Tous les prisonniers envoyés à Auschwitz étaient accueillis par les mêmes mots : « vous n’êtes pas à un sanatorium mais à un camp de concentration allemand duquel il n’y a aucune autre sortie que par la cheminée. Les Juifs peuvent vivre pendant deux semaines, les prêtres survivent un mois et le reste vit trois mois. Ceux à qui ça ne plait pas peuvent tout de suite aller au grillage ». Cela voulait dire qu’ils pouvaient être tués car ils faisaient passer un courant à haute-tension sans arrêt dans les grillages qui entouraient le camp. Ces mots dès le départ enlevaient aux prisonniers tout espoir. J’ai reçu une grâce incroyable à Auschwitz, car je séjournais dans un bloc avec le Père Maximilien et je me tenais avec lui en rang au moment de la sélection pour la mort. Je fus témoin oculaire de son sacrifice héroïque qui m’a redonné l’espoir et aussi aux autres prisonniers.
– Quelles furent les circonstances de cet événement, du plus haut intérêt, qui pousse les gens à poser la question : pourquoi a-t-il fait cela, et au nom de quelles valeurs ?
Il y a 63 ans, le mardi 29 juillet 1941, à environ 1h de l’après-midi, juste après l’appel de la mi-journée, les sirènes se mirent à hurler. Plus de 100 décibels traversèrent le camp. Les prisonniers accomplissaient leurs tâches à la sueur de leur front. Les hurlements de sirène signifiaient une alerte, et l’alerte voulait dire qu’un prisonnier manquait à l’appel. Les SS firent immédiatement cesser le travail et commencèrent à escorter les prisonniers du camp vers l’appel pour vérifier le nombre de prisonniers. Pour nous qui travaillions sur la construction d’une usine à caoutchouc aux alentours, cela voulait dire une marche de sept kilomètres vers le camp.
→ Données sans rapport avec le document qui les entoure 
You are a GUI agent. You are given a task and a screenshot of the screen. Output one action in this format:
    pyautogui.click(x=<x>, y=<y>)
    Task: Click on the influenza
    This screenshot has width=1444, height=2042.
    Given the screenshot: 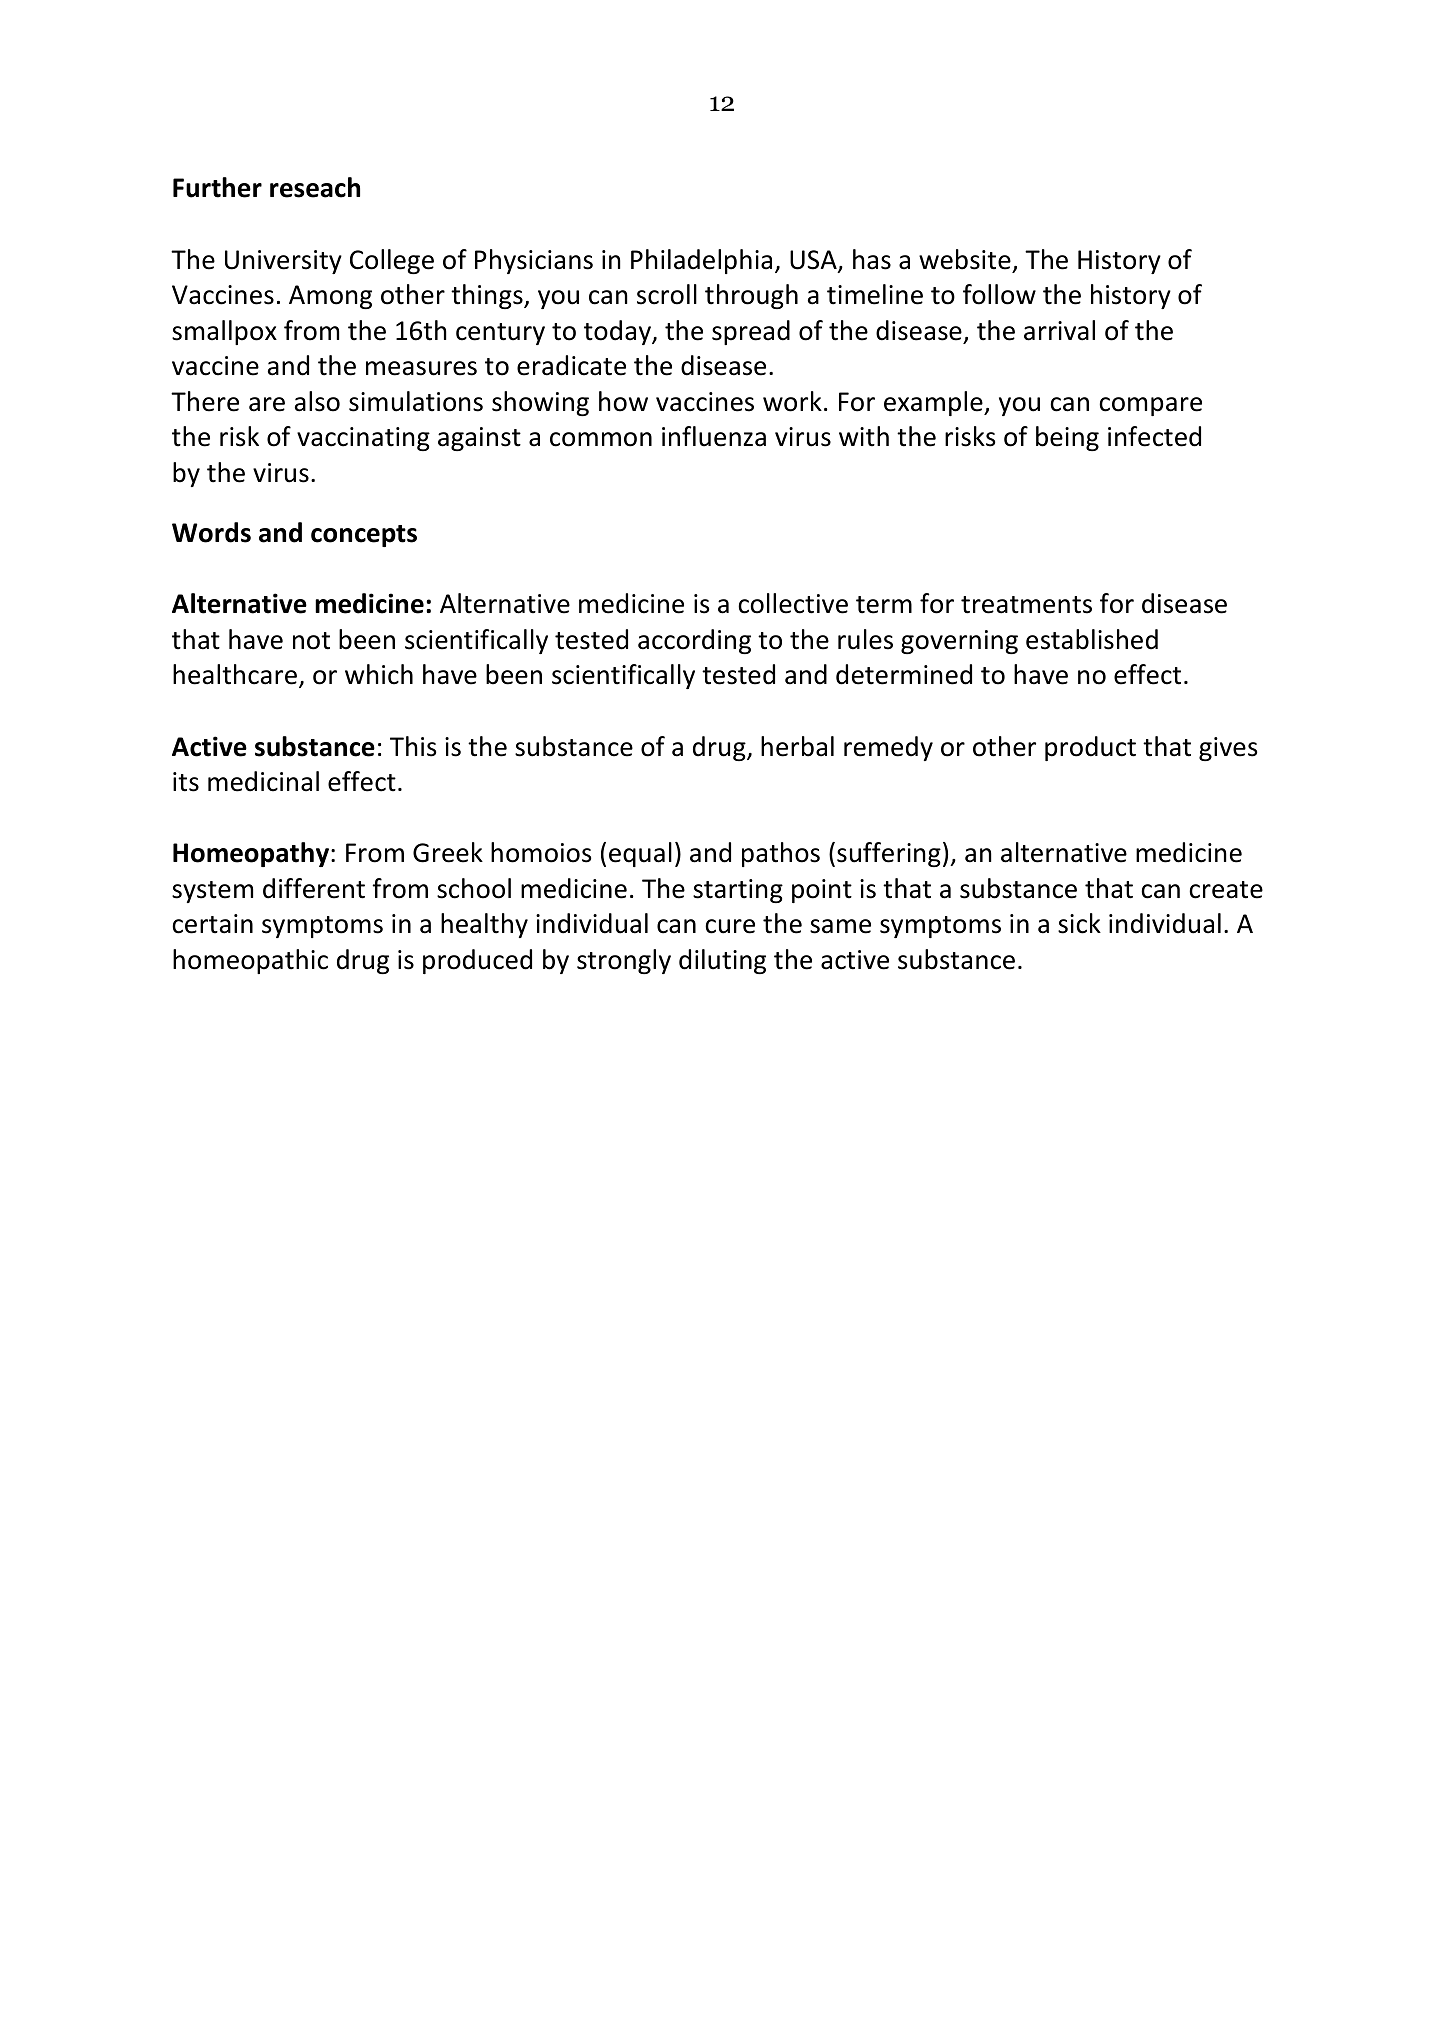 What is the action you would take?
    pyautogui.click(x=714, y=436)
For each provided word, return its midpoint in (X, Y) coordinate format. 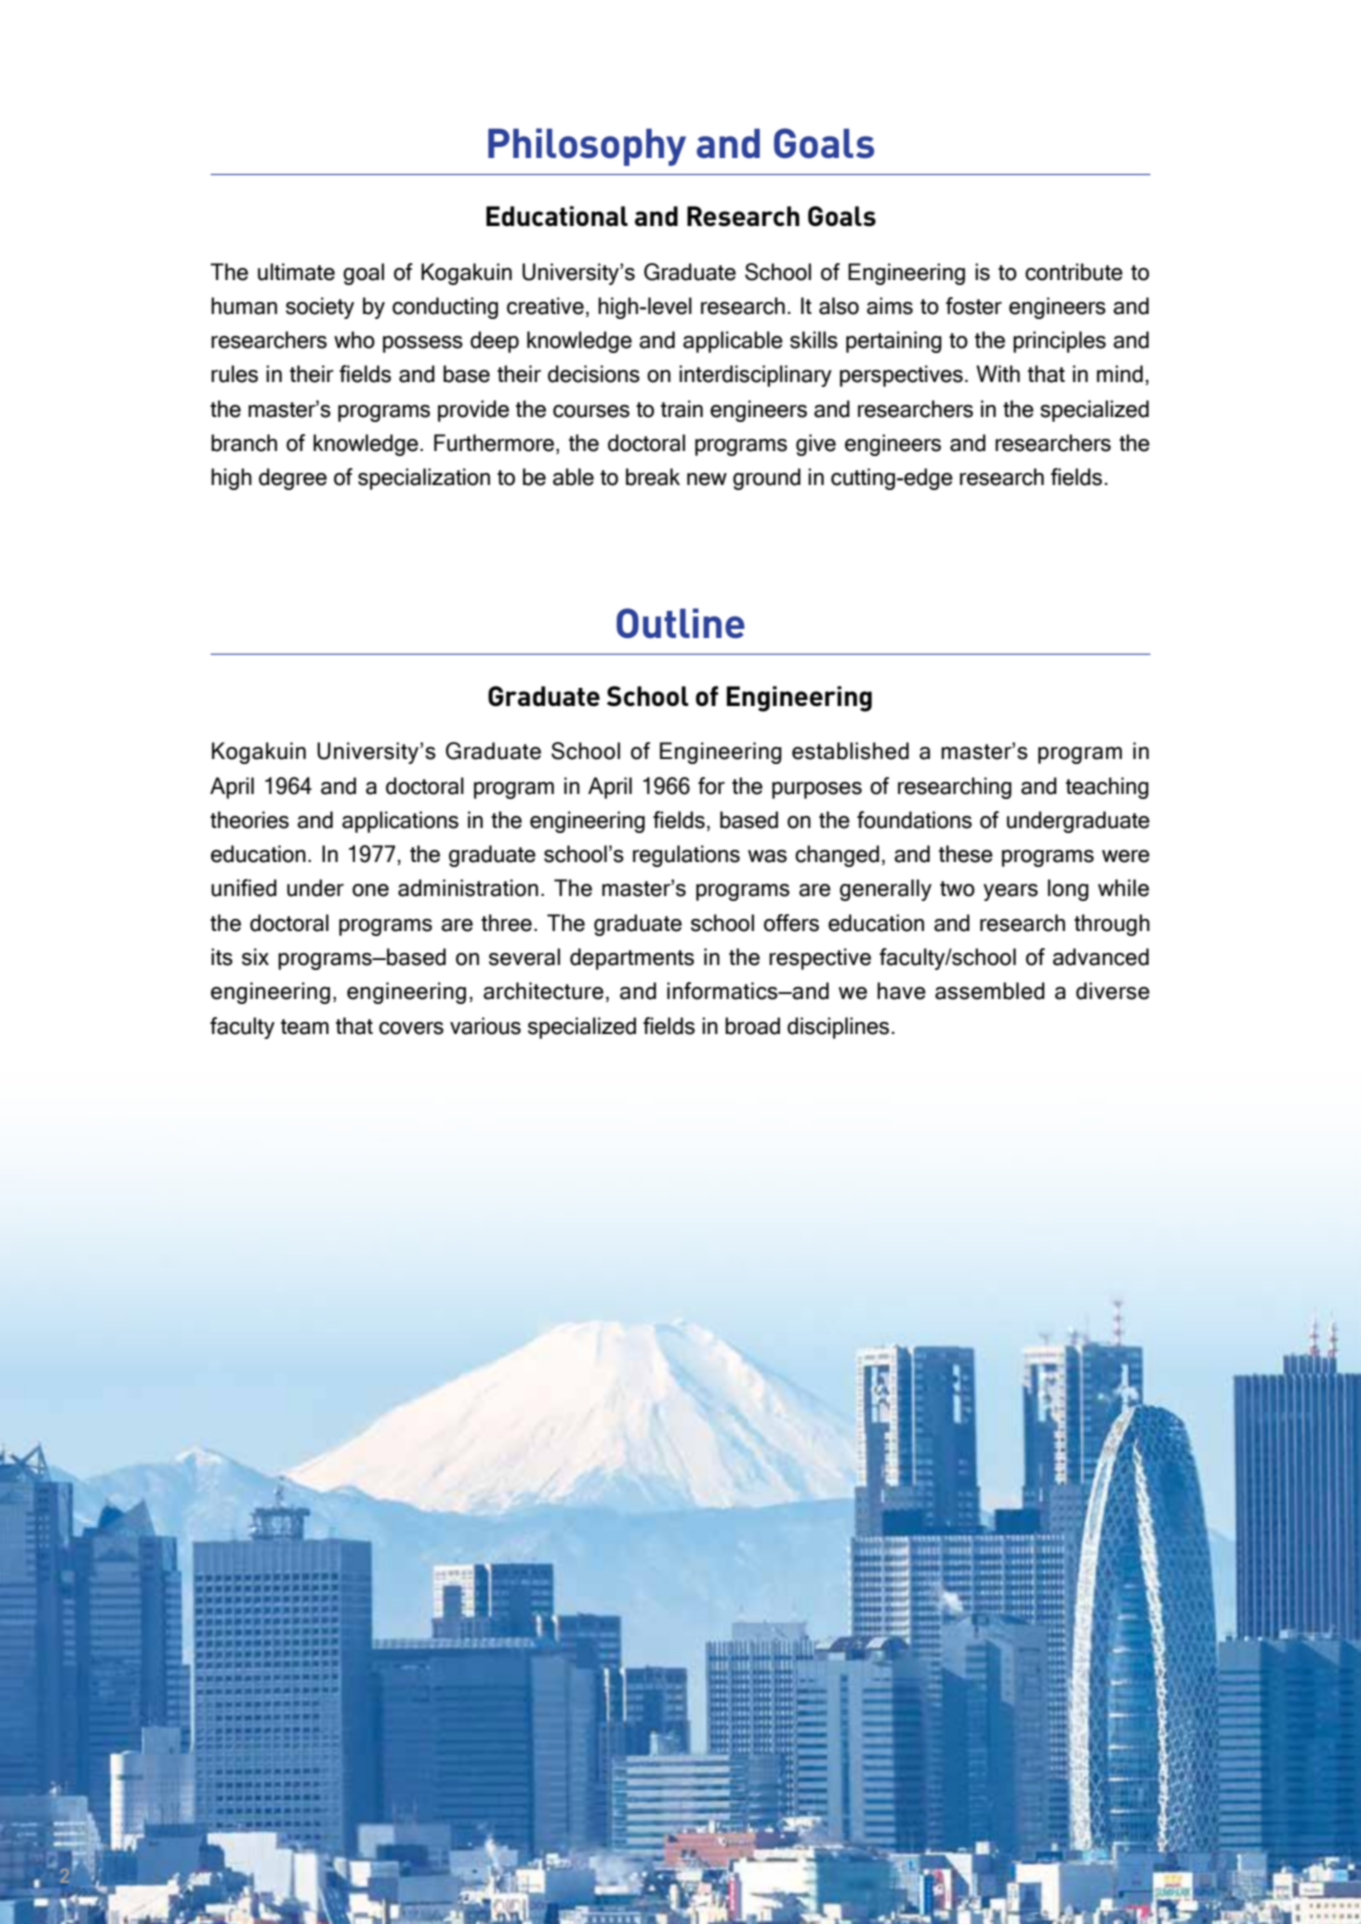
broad (752, 1026)
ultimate (296, 272)
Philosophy (587, 147)
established (850, 751)
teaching (1107, 788)
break (653, 477)
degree (293, 479)
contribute (1074, 272)
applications (400, 822)
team (305, 1027)
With (998, 373)
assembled (990, 991)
On nous poussa à aller plus vite.
L’appel mit en évidence une chose tragique : il manquait un prisonnier à l’appel, dans notre Bloc 14a. Quand je dis « dans notre bloc », je veux dire celui du Père Maximilien, Franciszek Gajowniczek, d’autres et le mien. C’était un message terrifiant. Tous les autres prisonniers furent relâchés et furent autorisés à se rendre à leurs blocs. On nous annonça la punition : rester au garde-à-vous sans couvre-chef, jour et nuit, sans manger. La nuit, il faisait très froid. Quand les SS avait une relève de la garde, nous nous regroupions telles des abeilles, ceux qui se tenaient au-dehors réchauffaient ceux qui se trouvaient au milieu et alors nous changions de position.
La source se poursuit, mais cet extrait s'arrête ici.